Search at Scale: Improving Numerical Conditioning of Ergodic Coverage Optimization for Multi-Scale Domains
Yanis Lahrach, Christian Hughes, Ian Abraham
TL;DR
This work tackles the brittleness of kernel-based ergodic coverage caused by scale-dependent numerical conditioning. It introduces a scale-agnostic ergodic optimization built on Maximum Mean Discrepancy (MMD) with four core innovations: domain normalization to a dimensionless space, bandwidth annealing to preserve physical footprints, adaptive time stepping via a log-Delta parameter, and a log-surrogate MMD for stable, size-robust gradients. The method preserves the same optimal coverage as traditional MMD when feasible while dramatically improving conditioning and performance across vastly different spatial scales, demonstrated through simulations and real-world drone experiments. The practical impact spans micro to ocean-scale coverage tasks, enabling reliable, physically consistent ergodic planning for applications in inspection, monitoring, and search tasks.
Abstract
Recent methods in ergodic coverage planning have shown promise as tools that can adapt to a wide range of geometric coverage problems with general constraints, but are highly sensitive to the numerical scaling of the problem space.
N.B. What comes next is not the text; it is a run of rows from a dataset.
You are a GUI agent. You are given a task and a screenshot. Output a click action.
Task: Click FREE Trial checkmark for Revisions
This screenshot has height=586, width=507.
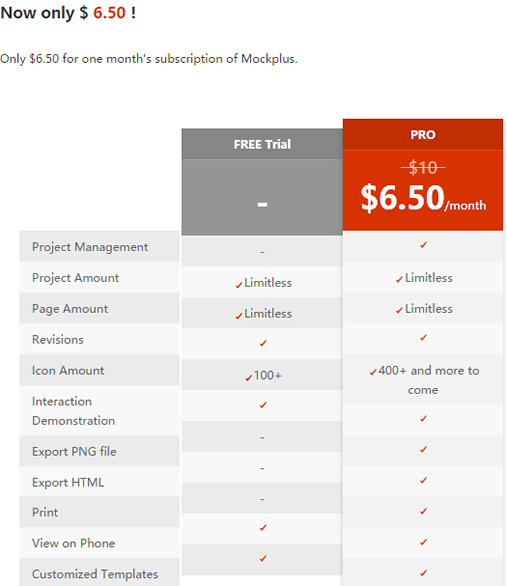coord(263,343)
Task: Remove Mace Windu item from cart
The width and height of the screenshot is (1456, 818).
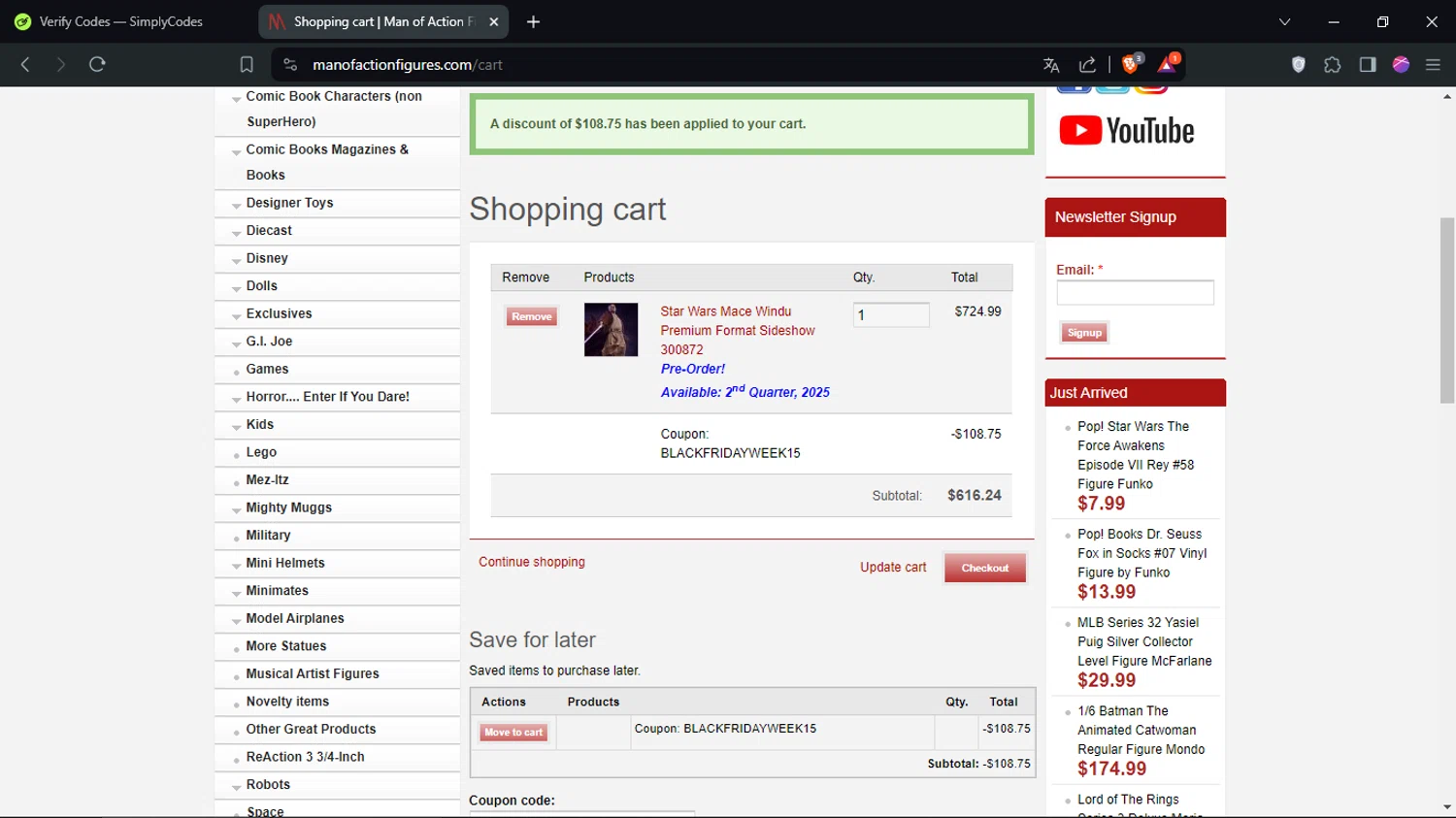Action: [531, 316]
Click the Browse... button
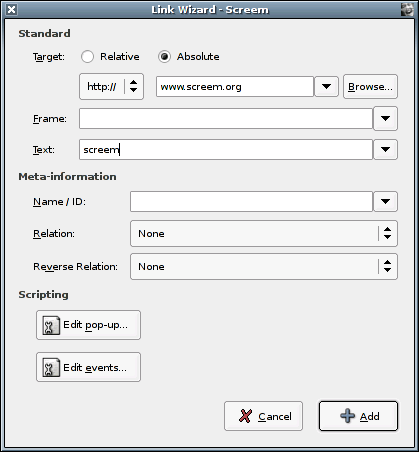Viewport: 419px width, 452px height. [370, 87]
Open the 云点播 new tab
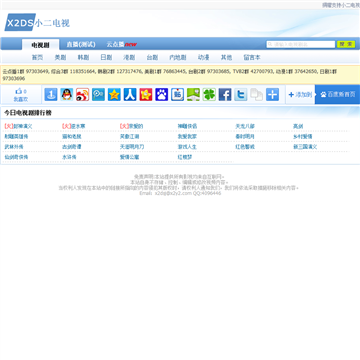Screen dimensions: 360x360 [122, 44]
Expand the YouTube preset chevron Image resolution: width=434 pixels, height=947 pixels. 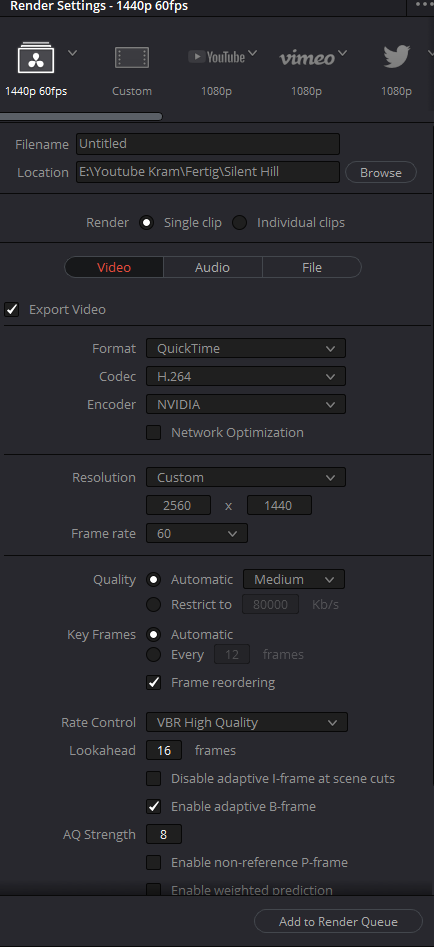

The underlying challenge is that the optimization formulation becomes brittle and numerically unstable with changing scales, especially under potentially nonlinear constraints that impose dynamic restrictions, due to the kernel-based formulation. This paper proposes to address this problem via the development of a scale-agnostic and adaptive ergodic coverage optimization method based on the maximum mean discrepancy metric (MMD). Our approach allows the optimizer to solve for the scale of differential constraints while annealing the hyperparameters to best suit the problem domain and ensure physical consistency. We also derive a variation of the ergodic metric in the log space, providing additional numerical conditioning without loss of performance. We compare our approach with existing coverage planning methods and demonstrate the utility of our approach on a wide range of coverage problems.